What to produce:
Set down each of the records below exactly as it reads. No pictures go into the copy.

Data to process:
════
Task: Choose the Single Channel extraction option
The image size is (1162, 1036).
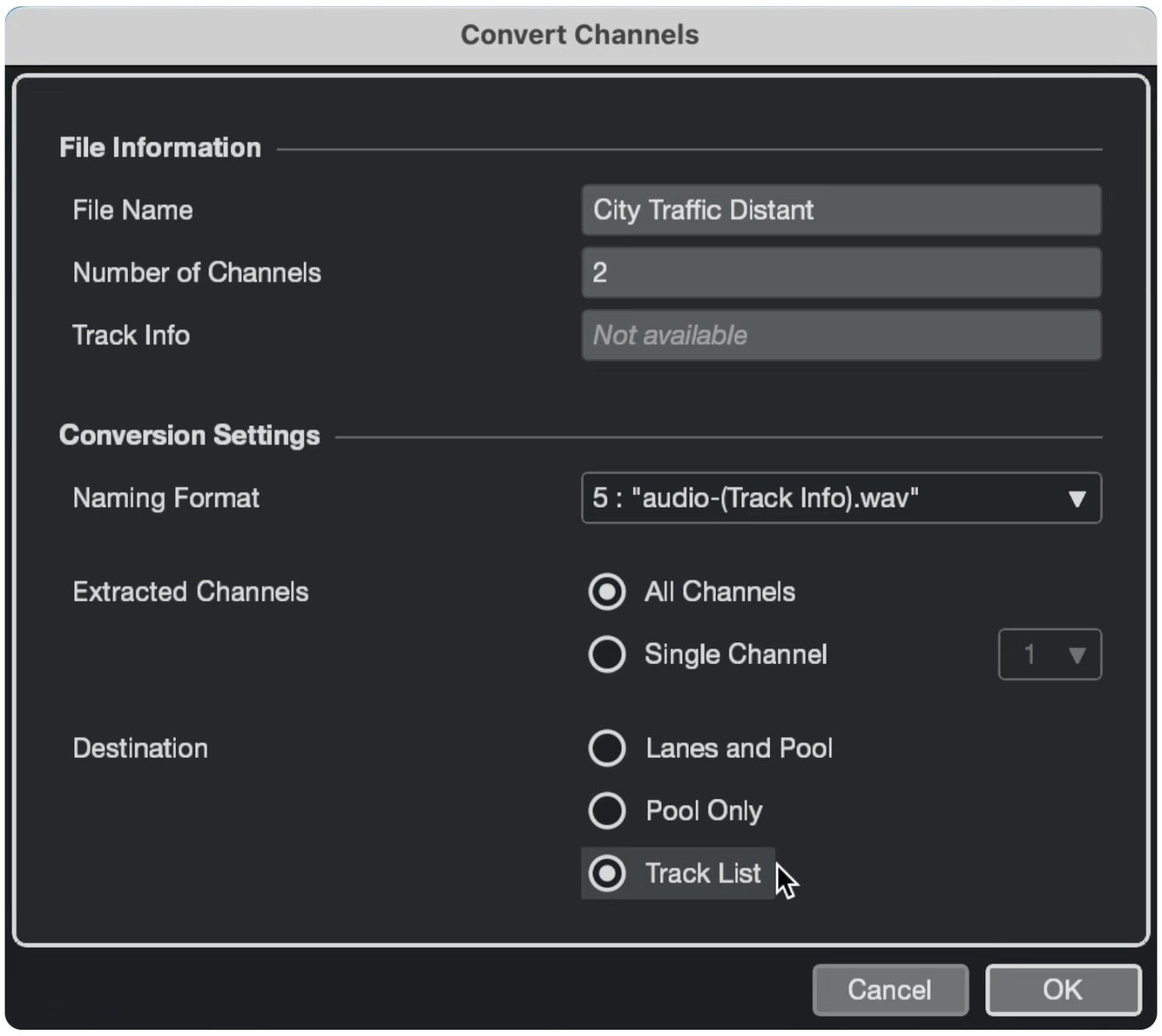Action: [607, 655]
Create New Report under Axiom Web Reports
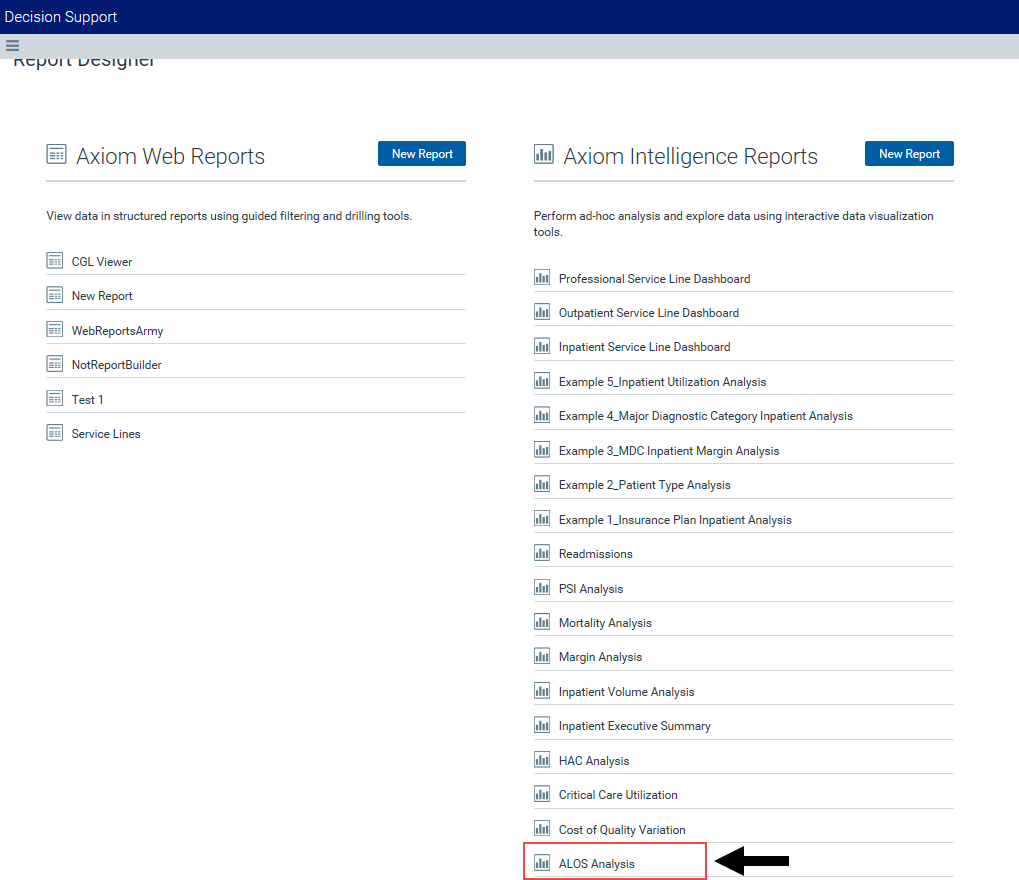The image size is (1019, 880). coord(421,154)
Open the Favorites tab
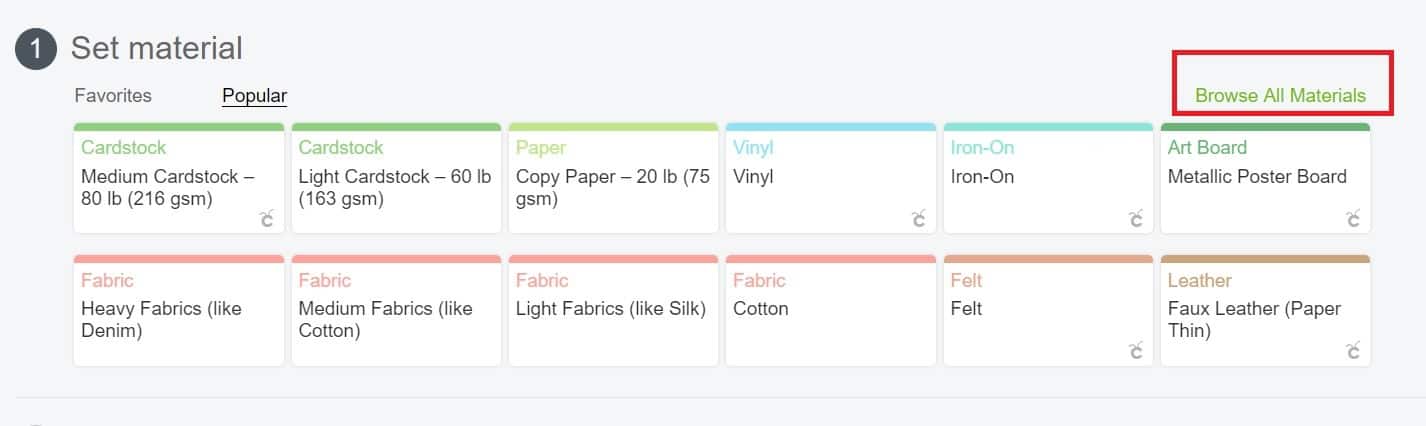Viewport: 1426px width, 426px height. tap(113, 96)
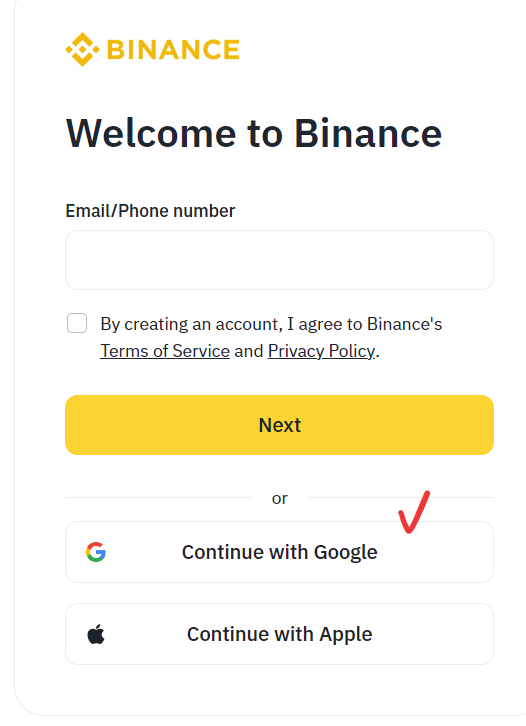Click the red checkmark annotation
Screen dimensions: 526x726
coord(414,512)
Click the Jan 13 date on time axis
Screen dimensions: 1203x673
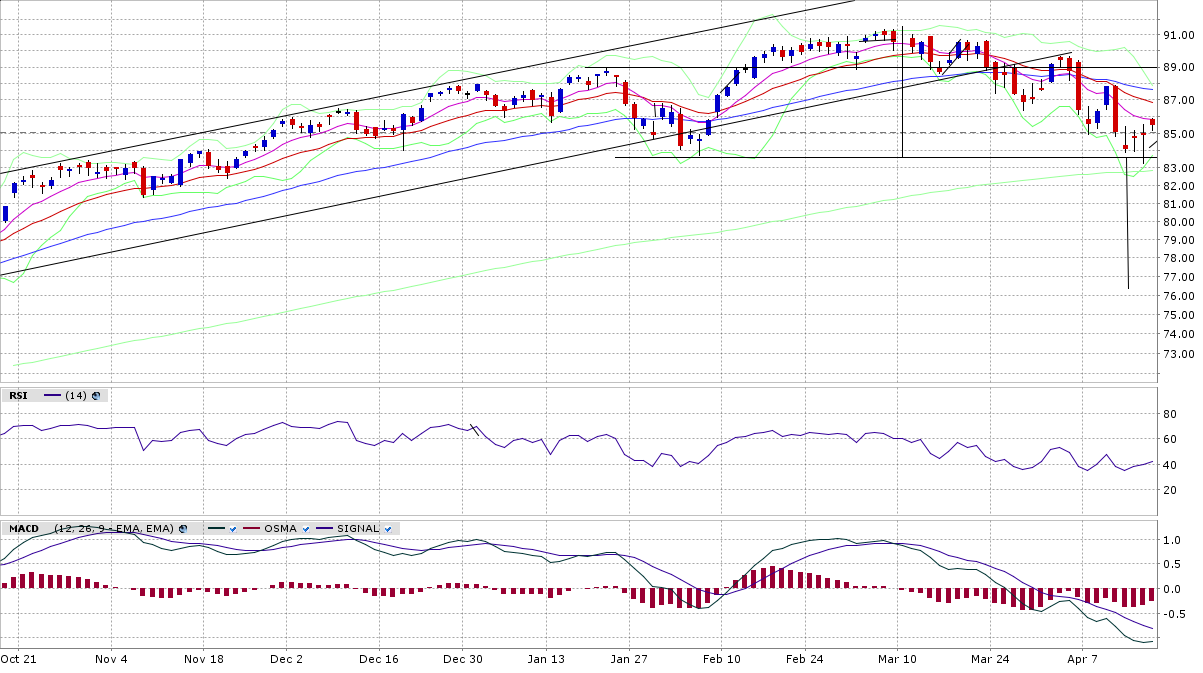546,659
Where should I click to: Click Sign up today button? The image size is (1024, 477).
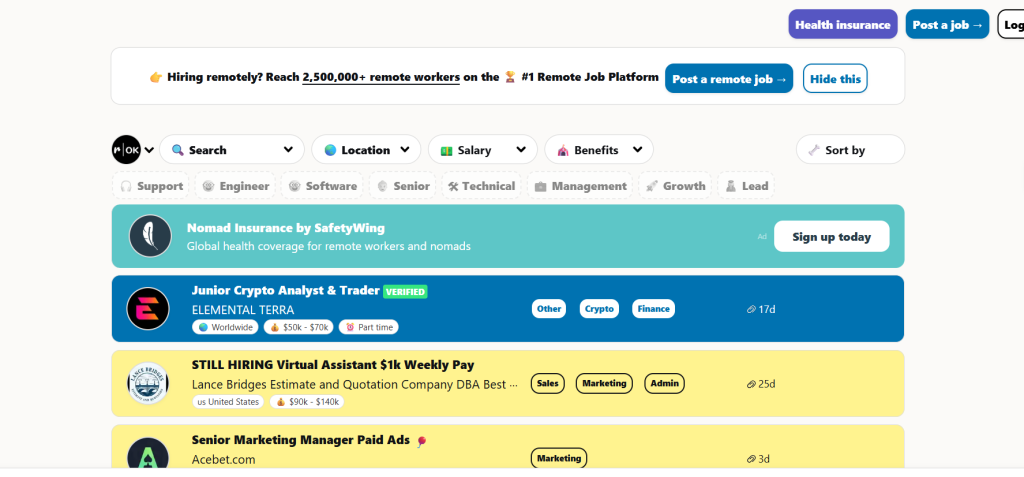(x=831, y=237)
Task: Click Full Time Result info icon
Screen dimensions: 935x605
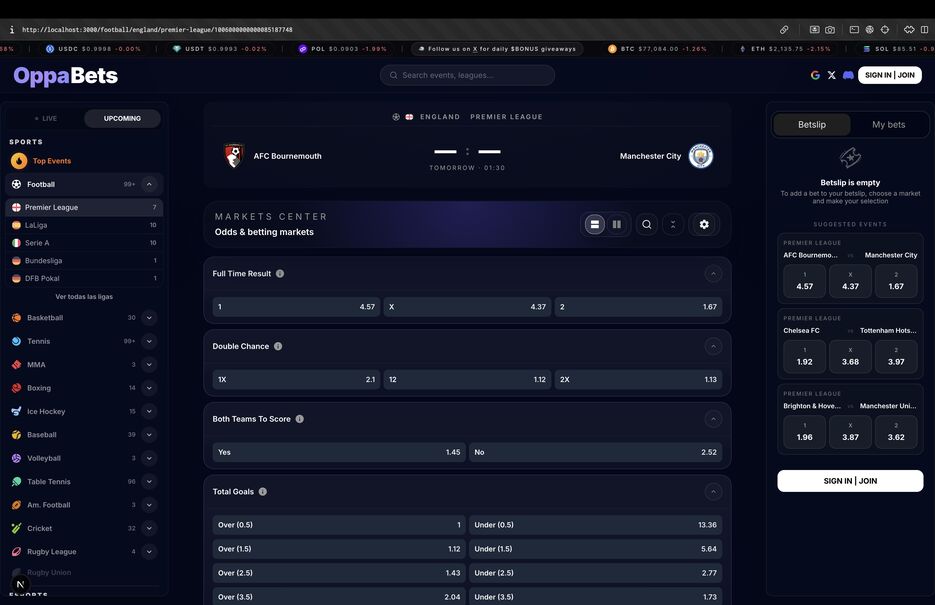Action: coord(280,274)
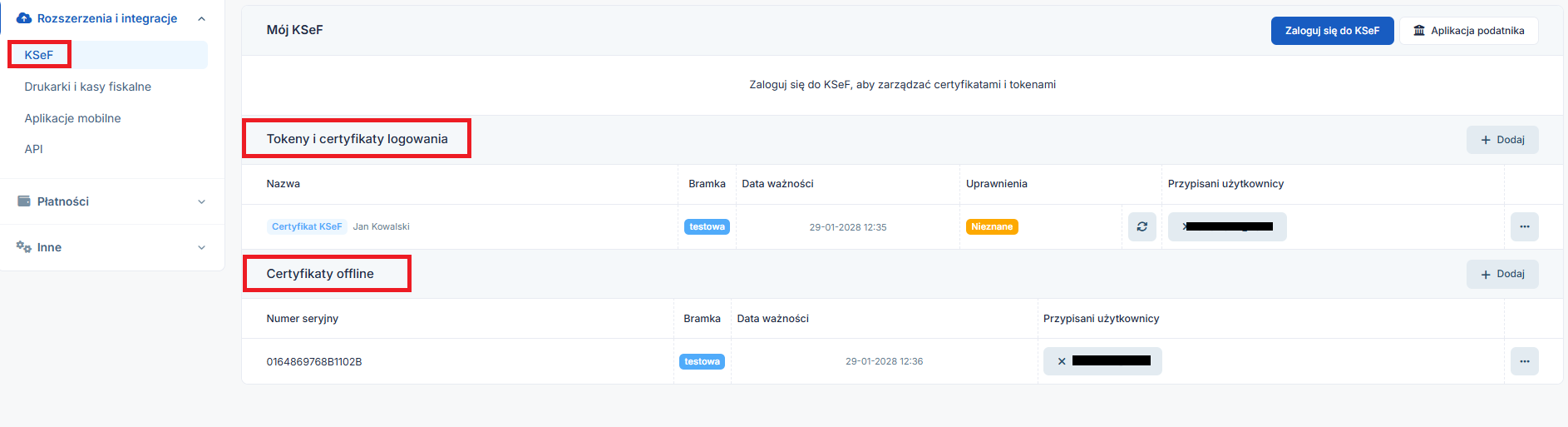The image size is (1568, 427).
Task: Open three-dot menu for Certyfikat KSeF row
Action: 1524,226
════
Answer to the problem:
Task: Choose the Single Channel extraction option
The image size is (1162, 1036).
Action: [607, 655]
Create New Report under Axiom Web Reports
The image size is (1019, 880). coord(421,154)
Open the Favorites tab
Viewport: 1426px width, 426px height. tap(113, 96)
Click the red checkmark annotation
Screen dimensions: 526x726
coord(414,512)
Click the Jan 13 date on time axis
Screen dimensions: 1203x673
546,659
Where should I click to: Click Sign up today button? The image size is (1024, 477).
(x=831, y=237)
Task: Click Full Time Result info icon
Screen dimensions: 935x605
Action: coord(280,274)
The image size is (1568, 427).
Task: Open three-dot menu for Certyfikat KSeF row
Action: 1524,226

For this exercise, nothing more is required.